====== RECORDED DATA ======

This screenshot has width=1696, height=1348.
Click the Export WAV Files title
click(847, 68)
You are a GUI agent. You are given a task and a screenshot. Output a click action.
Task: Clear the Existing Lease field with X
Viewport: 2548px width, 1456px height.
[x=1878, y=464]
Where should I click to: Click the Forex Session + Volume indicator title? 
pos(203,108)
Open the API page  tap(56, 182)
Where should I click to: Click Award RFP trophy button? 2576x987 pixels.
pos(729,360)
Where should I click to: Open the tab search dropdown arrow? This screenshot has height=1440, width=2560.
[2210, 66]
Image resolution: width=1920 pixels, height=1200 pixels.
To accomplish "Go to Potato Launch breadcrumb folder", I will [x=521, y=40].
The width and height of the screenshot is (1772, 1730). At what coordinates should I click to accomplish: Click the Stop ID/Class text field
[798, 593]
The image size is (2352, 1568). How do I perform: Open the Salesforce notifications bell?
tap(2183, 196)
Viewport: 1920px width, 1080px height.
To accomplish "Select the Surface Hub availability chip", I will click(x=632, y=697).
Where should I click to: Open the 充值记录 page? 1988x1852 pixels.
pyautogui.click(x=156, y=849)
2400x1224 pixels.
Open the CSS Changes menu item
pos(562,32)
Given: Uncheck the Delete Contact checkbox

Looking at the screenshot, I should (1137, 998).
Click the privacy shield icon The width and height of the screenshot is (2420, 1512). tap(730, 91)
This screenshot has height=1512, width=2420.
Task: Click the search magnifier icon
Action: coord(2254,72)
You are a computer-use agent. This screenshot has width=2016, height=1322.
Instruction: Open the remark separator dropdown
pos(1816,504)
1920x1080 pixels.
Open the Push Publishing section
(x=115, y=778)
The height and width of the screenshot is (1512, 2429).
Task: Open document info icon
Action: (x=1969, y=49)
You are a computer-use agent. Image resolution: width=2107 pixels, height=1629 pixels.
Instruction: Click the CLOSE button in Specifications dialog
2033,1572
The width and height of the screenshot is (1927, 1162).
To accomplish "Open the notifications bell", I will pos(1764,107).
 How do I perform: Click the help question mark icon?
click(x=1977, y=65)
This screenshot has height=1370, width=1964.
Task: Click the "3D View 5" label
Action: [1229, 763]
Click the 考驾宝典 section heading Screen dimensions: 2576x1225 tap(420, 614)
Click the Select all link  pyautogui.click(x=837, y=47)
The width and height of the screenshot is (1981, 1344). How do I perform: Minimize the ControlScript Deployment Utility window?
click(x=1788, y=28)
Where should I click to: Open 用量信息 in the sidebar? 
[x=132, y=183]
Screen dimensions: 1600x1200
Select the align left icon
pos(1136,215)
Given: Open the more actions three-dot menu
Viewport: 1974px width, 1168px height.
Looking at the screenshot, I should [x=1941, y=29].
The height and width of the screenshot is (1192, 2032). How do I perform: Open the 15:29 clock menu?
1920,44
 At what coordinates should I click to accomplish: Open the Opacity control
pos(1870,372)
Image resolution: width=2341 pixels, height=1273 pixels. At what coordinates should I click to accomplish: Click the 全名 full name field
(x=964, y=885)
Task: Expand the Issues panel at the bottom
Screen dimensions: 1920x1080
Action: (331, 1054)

======

## REQUIRED WORK:
Pull every line containing the word "agent" out of the entries above.

## SOLVED PROBLEM:
You are a GUI agent. You are given a task and a screenshot. Output a click action.
You are a computer-use agent. This screenshot has width=2016, height=1322.
You are a computer-use agent. Image resolution: width=2107 pixels, height=1629 pixels.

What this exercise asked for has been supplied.